Fox Cable & TV Network Both on Top, Cable Dominates

Roger Ailes is the uncrowned king of TV or at least TV news on cable. Phil Rosenthal of the Chicago Tribune writes:

Much as Fox News Channel's commentators, such as Bill O'Reilly, Sean Hannity and Glenn Beck, overshadow its news reporting in the public's mind, Ailes' cable news outlet (and the whopping $700 million or so it adds to the bottom line) tends to eclipse the rest of his purview in Rupert Murdoch's News Corp. empire.

Ailes is also chairman of the Twentieth Television and Fox Television Stations, which includes the Chicago duopoly of WFLD-Ch. 32 and WPWR-Ch. 50. As head of the station group, he'll be part of the decision whether Fox Broadcasting will sign former "Tonight Show" host Conan O'Brien. The move will hinge in part on whether it can be cost-effective.

"We all like Conan," Ailes said. "It's an arithmetic problem."

Additionally, Ailes is chairman and CEO of Fox Business Network, which he launched 21/2 years ago as a challenge to NBC Universal's CNBC, which he turned into a moneymaker back in the 1990s. He believes Fox Business is less than two years from the black.

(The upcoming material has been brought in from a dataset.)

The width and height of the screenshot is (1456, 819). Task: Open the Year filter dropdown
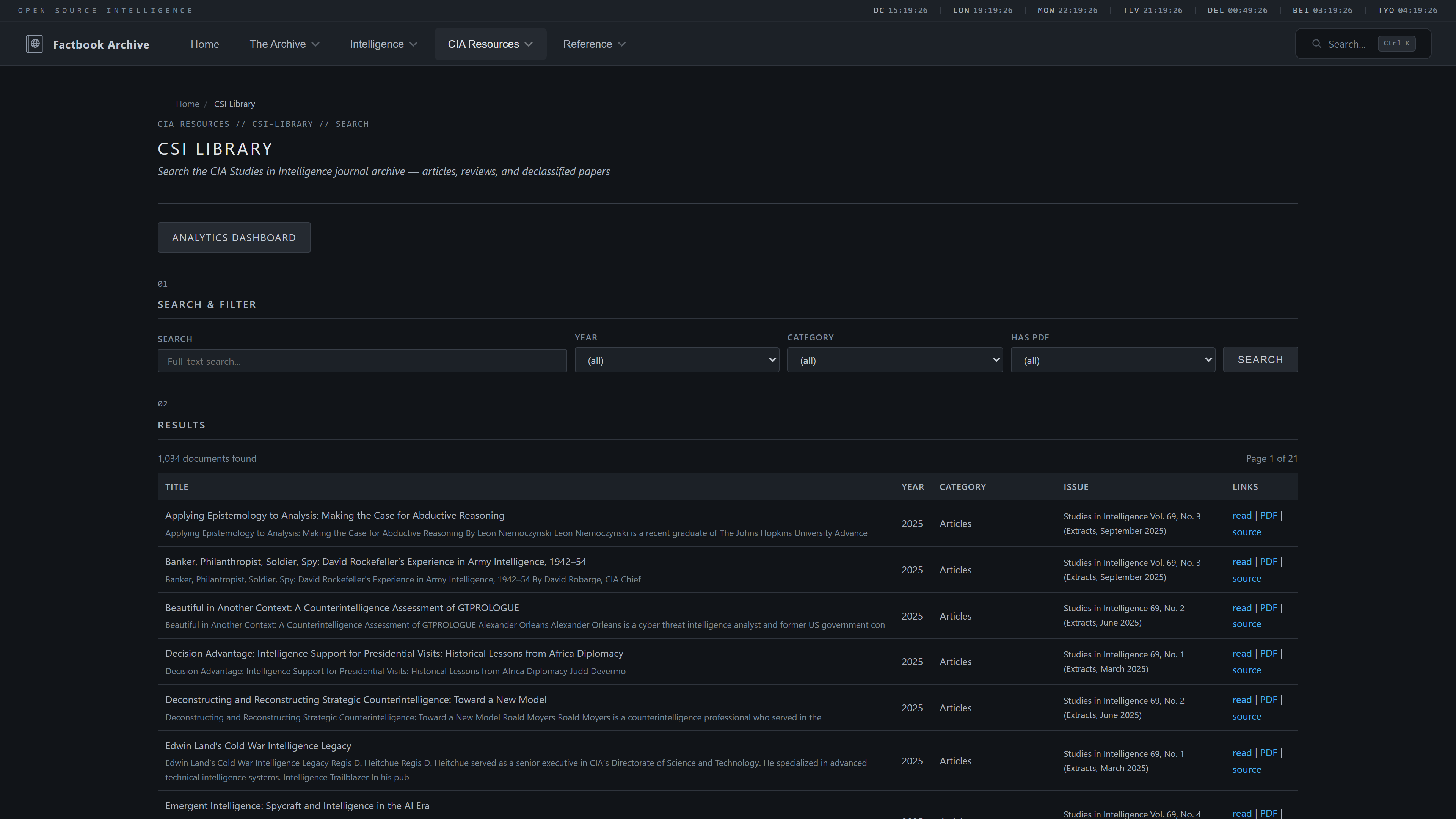click(x=676, y=360)
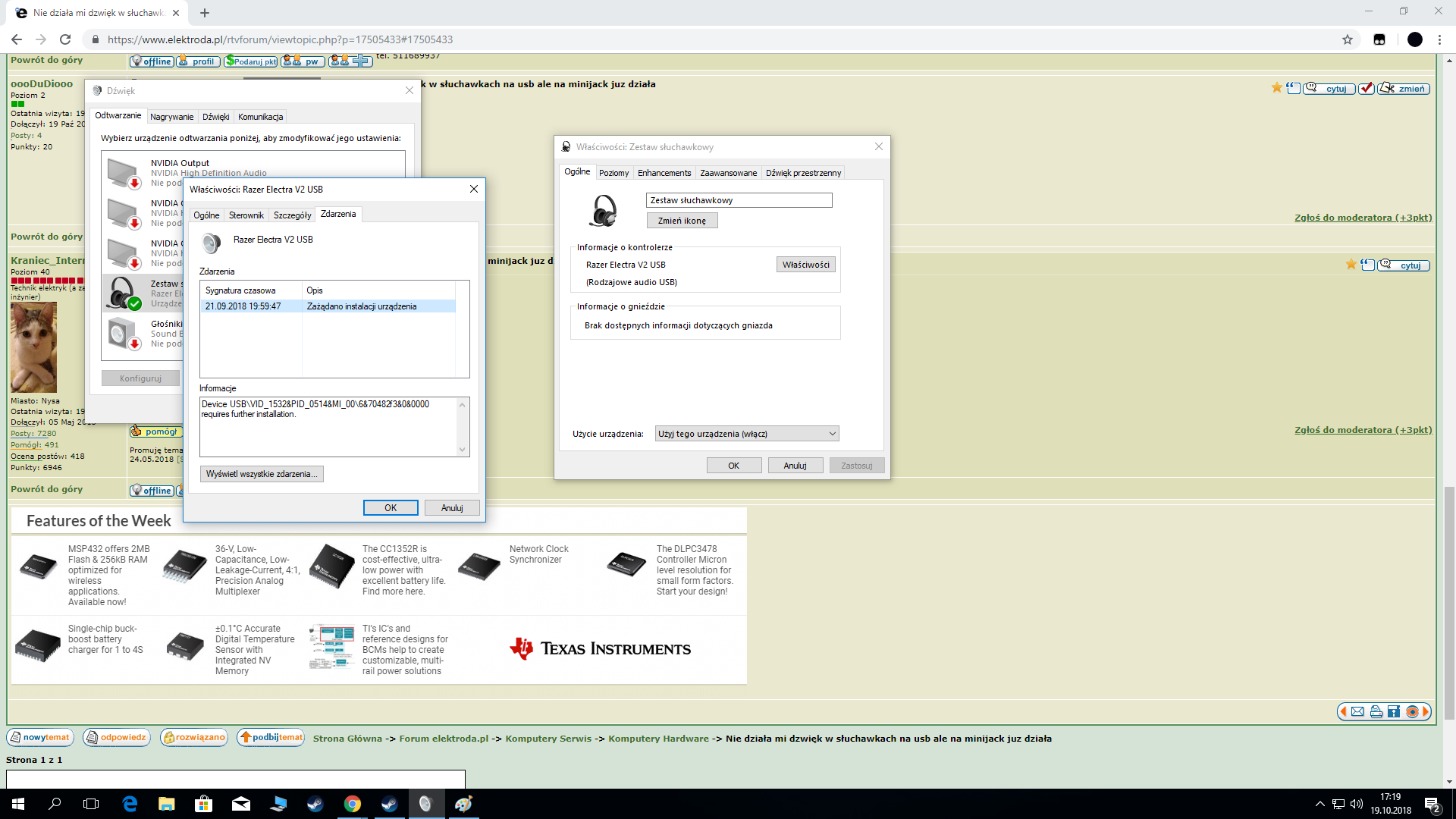Click the Zestaw słuchawkowy name field

(739, 200)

I only wish our home's Comcast carried Fox Business or I'd be watching that too....! It is simply amazing how the state-controlled news networks and dead-tree papers are losing eyeballs and readers while the News Corp.'s Fox network and cable eat the opposition alive, with the exception of CBS on the nets. American Idol and several other creative programs like Fringe and Human Target keep coming up with great TV fare, and the cable news commentators are the only ones to challenge the DNC talking point version of political events that the stenographer nets like ABC, NBC & CBS plus CNN & the MessNBC trainwreck peddles shamelessly as "news." Someone should instruct them on the difference between editorial comment and news content, since the ole-timey nets keep peddling hooey and losing viewers.

Living fossil Howard Raines makes even more of a fool of himself than when he hired Jason LNU to file stories made up of whole cloth. Get what this shit-canned failure has to say:

Former New York Times Executive Editor Howell Raines, in a March 14 Washington Post essay, asked, "Why haven't America's old-school news organizations blown the whistle on Roger Ailes, chief of Fox News, for using the network to conduct a propaganda campaign against the Obama administration?"

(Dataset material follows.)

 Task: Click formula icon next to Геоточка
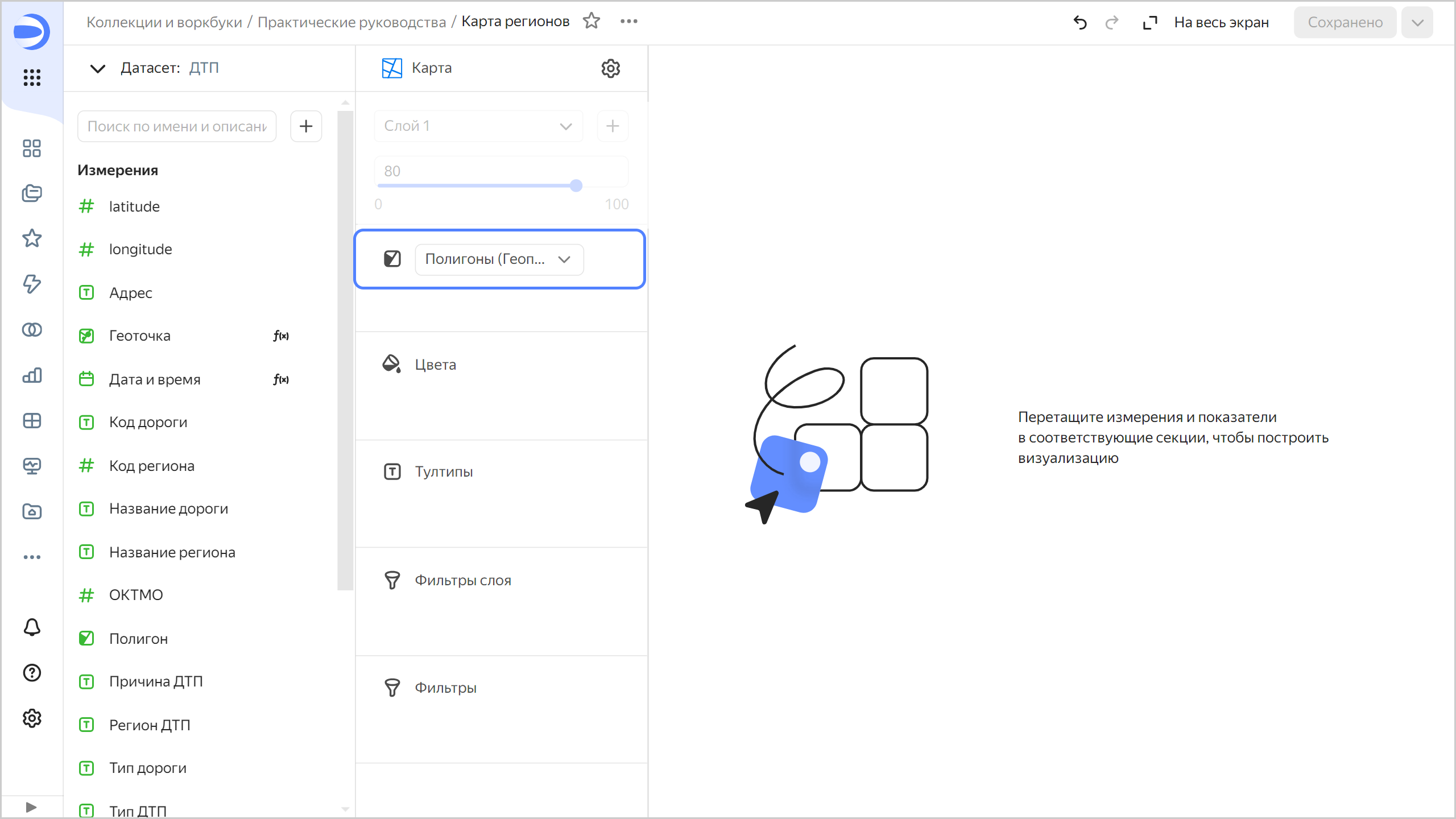pyautogui.click(x=281, y=336)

Ailes is dismissive of Raines ("All the other channels apparently give him what he wants," he said) and even more so of the notion that Fox News has not faced criticism.

"That's hysterical," Ailes said. "Fox has taken more incoming; we have a bigger bull's-eye on us than anybody. What he's upset about is we haven't been hit." Obama, whose administration took flak from other news operations last year when it tried to isolate Fox News, last week sat for an interview with the channel's Bret Baier.

Of course, the nets and cable clowns who dutifully parrot the Obama Party Line like Agitpreppie halfwits have been blowing whistles and finger-pointing Fox News for years, only to see Ailes' handiwork rise in the ratings until the Fox cable evening prime time laps ALL FOUR opponents at once, frequently pulling in double what the lame-o quarterwits at CNN & MessNBC can muster in an evening.

Now Howell can go back to his uneasy retirement and experience hysterical foam-at-the-mouth brain seizures as the Wall Street Journal gains paid subscriptions way over 2 million daily while the fishwrap birdcage lining he used to edit sinks below 800K a day toward flatline city.

It couldn't happen to a more deserving exit of an NYT alimentary canal.